=== Section Start ===

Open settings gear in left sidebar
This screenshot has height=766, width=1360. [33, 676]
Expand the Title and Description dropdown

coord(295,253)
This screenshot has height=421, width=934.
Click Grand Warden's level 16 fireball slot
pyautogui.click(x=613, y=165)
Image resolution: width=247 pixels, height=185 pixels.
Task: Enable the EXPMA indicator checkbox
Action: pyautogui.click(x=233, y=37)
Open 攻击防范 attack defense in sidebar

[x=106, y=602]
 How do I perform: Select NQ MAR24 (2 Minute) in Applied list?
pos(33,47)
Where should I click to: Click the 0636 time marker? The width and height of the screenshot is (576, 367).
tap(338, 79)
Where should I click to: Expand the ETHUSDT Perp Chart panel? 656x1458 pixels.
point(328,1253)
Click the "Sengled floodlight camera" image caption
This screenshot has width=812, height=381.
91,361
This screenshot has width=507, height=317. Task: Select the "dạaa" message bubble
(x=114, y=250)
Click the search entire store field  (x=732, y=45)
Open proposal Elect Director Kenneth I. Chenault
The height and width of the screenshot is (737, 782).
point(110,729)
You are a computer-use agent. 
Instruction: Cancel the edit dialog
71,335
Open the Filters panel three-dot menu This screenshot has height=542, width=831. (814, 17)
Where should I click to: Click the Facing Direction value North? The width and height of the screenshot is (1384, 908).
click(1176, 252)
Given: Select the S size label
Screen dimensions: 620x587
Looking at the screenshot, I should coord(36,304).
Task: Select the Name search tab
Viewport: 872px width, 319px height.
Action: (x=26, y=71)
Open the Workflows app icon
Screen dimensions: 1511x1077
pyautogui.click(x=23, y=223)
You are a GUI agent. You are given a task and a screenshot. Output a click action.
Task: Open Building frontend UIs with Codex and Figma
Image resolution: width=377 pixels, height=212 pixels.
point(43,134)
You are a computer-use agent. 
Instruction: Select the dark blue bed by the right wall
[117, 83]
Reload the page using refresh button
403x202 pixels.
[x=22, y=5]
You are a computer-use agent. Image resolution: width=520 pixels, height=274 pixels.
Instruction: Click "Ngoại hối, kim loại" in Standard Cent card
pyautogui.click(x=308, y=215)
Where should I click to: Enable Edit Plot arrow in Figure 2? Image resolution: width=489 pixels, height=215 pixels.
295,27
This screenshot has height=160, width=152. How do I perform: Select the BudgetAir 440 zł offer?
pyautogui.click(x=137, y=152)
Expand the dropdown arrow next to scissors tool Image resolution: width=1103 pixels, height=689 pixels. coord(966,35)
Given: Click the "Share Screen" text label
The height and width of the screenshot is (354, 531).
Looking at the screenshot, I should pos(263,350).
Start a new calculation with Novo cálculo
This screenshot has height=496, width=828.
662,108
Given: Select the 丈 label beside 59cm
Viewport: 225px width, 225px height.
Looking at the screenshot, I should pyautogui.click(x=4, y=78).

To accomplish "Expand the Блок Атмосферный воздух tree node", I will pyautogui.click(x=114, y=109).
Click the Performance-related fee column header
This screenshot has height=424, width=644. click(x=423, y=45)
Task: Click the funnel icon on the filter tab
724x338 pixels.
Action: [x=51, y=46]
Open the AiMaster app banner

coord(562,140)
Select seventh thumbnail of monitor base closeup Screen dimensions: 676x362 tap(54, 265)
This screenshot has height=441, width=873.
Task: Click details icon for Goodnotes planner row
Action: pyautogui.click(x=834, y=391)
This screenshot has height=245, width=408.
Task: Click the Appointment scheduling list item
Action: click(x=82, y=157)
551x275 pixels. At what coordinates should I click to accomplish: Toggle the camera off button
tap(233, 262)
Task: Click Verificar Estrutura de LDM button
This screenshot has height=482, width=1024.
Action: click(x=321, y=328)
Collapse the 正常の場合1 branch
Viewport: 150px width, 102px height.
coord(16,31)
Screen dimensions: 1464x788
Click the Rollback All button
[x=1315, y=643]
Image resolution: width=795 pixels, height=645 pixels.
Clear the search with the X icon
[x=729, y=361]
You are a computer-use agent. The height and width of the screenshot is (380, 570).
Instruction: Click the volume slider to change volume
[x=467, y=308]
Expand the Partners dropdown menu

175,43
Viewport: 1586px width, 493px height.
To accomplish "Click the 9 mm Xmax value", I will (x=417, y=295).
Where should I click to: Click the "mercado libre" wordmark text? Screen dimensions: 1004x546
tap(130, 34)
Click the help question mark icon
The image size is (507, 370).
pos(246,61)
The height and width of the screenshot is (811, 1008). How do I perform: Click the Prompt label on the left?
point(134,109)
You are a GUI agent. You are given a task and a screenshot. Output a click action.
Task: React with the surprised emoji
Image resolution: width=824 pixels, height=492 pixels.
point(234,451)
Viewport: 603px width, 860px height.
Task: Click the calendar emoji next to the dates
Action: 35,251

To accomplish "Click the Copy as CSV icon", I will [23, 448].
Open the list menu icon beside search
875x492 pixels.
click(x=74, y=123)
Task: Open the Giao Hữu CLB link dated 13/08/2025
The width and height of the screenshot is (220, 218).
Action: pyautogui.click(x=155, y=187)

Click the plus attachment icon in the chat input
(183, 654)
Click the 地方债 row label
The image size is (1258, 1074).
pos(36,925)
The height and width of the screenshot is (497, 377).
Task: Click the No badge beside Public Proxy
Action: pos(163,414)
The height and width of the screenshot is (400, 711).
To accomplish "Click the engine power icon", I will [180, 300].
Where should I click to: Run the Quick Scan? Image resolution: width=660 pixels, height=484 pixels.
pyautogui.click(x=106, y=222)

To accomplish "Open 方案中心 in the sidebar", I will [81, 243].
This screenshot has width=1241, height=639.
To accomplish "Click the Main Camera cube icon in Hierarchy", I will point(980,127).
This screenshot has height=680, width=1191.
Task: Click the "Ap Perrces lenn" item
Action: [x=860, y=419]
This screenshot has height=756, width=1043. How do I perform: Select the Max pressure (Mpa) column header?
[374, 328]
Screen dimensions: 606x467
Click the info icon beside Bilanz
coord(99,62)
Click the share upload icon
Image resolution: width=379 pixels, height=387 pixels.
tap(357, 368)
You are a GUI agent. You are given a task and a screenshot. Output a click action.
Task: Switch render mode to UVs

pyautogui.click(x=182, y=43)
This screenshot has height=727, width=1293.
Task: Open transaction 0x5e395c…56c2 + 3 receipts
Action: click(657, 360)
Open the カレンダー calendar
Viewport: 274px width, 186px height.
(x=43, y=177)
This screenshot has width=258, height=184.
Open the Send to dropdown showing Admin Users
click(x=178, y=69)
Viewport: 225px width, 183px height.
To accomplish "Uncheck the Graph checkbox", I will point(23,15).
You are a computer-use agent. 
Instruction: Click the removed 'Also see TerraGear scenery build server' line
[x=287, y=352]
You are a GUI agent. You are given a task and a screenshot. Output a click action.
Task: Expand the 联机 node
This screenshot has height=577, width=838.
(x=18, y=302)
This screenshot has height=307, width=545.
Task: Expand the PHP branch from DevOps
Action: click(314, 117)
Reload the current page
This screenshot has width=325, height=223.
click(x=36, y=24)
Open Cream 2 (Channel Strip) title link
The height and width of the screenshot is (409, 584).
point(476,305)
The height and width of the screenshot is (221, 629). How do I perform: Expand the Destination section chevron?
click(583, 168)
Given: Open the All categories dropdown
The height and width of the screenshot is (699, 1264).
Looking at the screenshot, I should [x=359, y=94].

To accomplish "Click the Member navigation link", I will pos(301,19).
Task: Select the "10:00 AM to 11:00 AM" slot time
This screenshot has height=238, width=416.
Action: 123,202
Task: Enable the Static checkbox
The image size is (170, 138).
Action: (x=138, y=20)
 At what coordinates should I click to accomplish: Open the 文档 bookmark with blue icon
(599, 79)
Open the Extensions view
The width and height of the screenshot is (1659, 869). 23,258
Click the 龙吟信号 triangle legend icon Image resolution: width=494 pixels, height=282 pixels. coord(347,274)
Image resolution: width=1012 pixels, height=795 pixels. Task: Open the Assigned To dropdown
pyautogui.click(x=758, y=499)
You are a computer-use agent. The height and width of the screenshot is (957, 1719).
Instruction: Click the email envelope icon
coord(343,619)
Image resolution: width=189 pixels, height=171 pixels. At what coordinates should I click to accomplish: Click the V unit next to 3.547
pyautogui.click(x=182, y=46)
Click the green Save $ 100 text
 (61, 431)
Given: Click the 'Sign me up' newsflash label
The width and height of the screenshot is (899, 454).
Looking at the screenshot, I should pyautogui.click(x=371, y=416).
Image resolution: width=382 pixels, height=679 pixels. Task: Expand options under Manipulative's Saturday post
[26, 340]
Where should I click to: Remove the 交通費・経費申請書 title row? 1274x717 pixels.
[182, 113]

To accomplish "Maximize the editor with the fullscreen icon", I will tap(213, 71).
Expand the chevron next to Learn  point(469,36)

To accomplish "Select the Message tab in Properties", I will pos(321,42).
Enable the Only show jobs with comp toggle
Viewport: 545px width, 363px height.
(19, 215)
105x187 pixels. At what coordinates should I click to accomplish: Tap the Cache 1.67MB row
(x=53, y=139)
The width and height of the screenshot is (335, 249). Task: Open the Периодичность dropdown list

=== Section End ===

### TASK PROMPT
From the line that holds "Given: Click the 'Sign me up' newsflash label" to the last line of the records above, print each line exactly. Add nothing else.

### RESPONSE AREA
Given: Click the 'Sign me up' newsflash label
The width and height of the screenshot is (899, 454).
Looking at the screenshot, I should pyautogui.click(x=371, y=416).
Image resolution: width=382 pixels, height=679 pixels. Task: Expand options under Manipulative's Saturday post
[26, 340]
Where should I click to: Remove the 交通費・経費申請書 title row? 1274x717 pixels.
[182, 113]

To accomplish "Maximize the editor with the fullscreen icon", I will tap(213, 71).
Expand the chevron next to Learn  point(469,36)

To accomplish "Select the Message tab in Properties", I will pos(321,42).
Enable the Only show jobs with comp toggle
Viewport: 545px width, 363px height.
(19, 215)
105x187 pixels. At what coordinates should I click to accomplish: Tap the Cache 1.67MB row
(x=53, y=139)
The width and height of the screenshot is (335, 249). Task: Open the Периодичность dropdown list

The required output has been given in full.